What I find more concerning is the current tendency toward what I call “make news.” In our information-addicted culture, we are constantly fed a stream of so-called news, and much of it seems to be more concocted than real. Politicians, the media and pundits alike seem to feel compelled to “make news” to fill the airways and social media.
Take, for example, the recent brouhaha over President Trump’s visits to Houston following Hurricane Harvey. What did some of the media focus on? The length of Melania Trump’s high heels as she boarded the presidential helicopter at the White House. Never mind that she wore sneakers when she actually toured the flood devastation. The unending need for news put her shoes front and center in the Harvey media story.
When shoes are the subject, such news-making is harmless enough, though unfair and unnecessary. But where news is stitched together out of stray threads, the result can be downright damaging. The best recent example is the media-manufactured firestorm over which statues should stay and which should go in our town squares. Are we really, seriously talking about taking down Columbus statues because explorers exploited native peoples? Should the slave-owning faces of Washington and Jefferson be obliterated from Mount Rushmore? Where does this obsession with political correctness end?
Let’s go back a step further. How does such an improbable discussion begin? Now, we all should condemn the hate-mongers who assembled in Charlottesville, Va., a few weeks ago. There’s no place for them in our country. Yet, I don’t know about you, but in my lifetime I have never personally come across a neo-Nazi. Can there be more than a pitiful few of them in the U.S., strutting around in ridiculous uniforms, carrying torches, hungry for attention far out of proportion to their tiny numbers? Still, the media shined such a relentless spotlight on these few nuts in places like Charlottesville that they were made to appear far more numerous than the sick few they really are. That spotlight almost guaranteed that the other tiny fringe, represented by the far-left Antifa, would show up to help stage a rumble for the cameras. Voila, “make news”!

Our country has some very real racial and social problems that we should address. The disparity in educational outcomes and economic progress between blacks and whites is something we must confront. The tidal wave of gang and drug violence is a national crisis. Gun killings in our cities, opioid deaths everywhere — these are the real problems facing America, not which statues should stand and which should come down.
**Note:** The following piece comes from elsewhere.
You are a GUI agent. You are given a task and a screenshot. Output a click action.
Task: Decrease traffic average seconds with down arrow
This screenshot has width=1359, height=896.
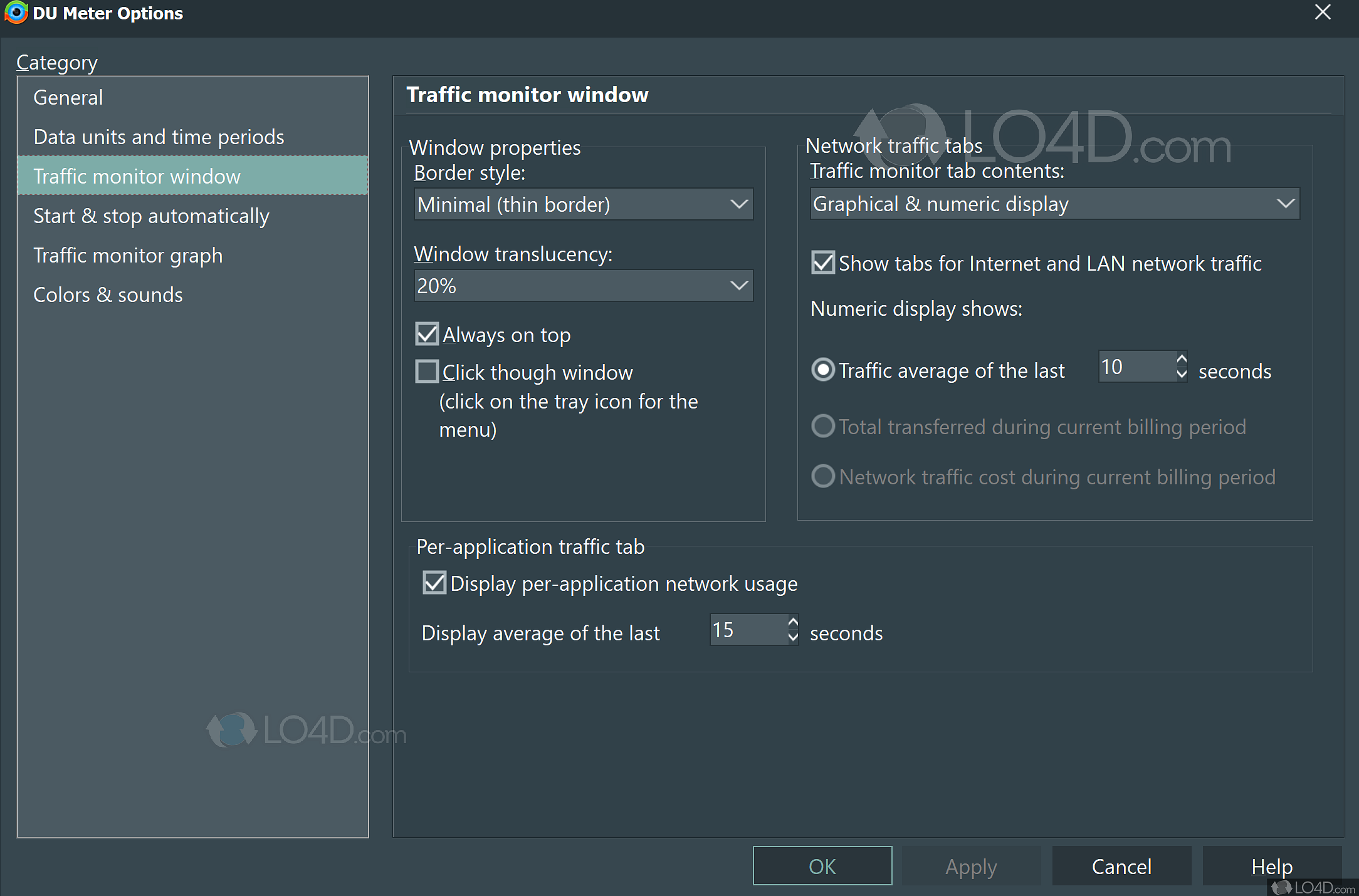(x=1182, y=374)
Let’s think about what’s really important, and work to make America better, not worse. Let’s deal with economic disadvantage by growing our economy to create more jobs. Let’s reform the tax code to encourage investment and employment.
Let’s devise a badly needed national infrastructure program to put more people to work. Let’s repair our health care system to make it more affordable and accessible for all. Let’s fix our immigration system and secure our borders. Let’s demand that our education system lead to opportunity and progress for the next generation.
These are the real, living issues America faces today. They may not be flashy “news,” but in fact they pose the most basic questions about what kind of a country we will leave our children and grandchildren. That’s how the best monument to the future can be built: If we’re strong and true to our American heritage rather than consumed by what’s old, or what’s new.
In the past few days, we’ve begun to see that when the president and congressional leaders from both parties sit down and negotiate in good faith, they can get things done. The agreement they reached to extend the national debt limit and include almost $8 billion in badly needed aid for victims of Hurricane Harvey shows what can be done when politics is put aside to deal with the people’s business. This could be a good start on a bipartisan approach to all the other issues, like tax relief and immigration reform. Now that would be real good news!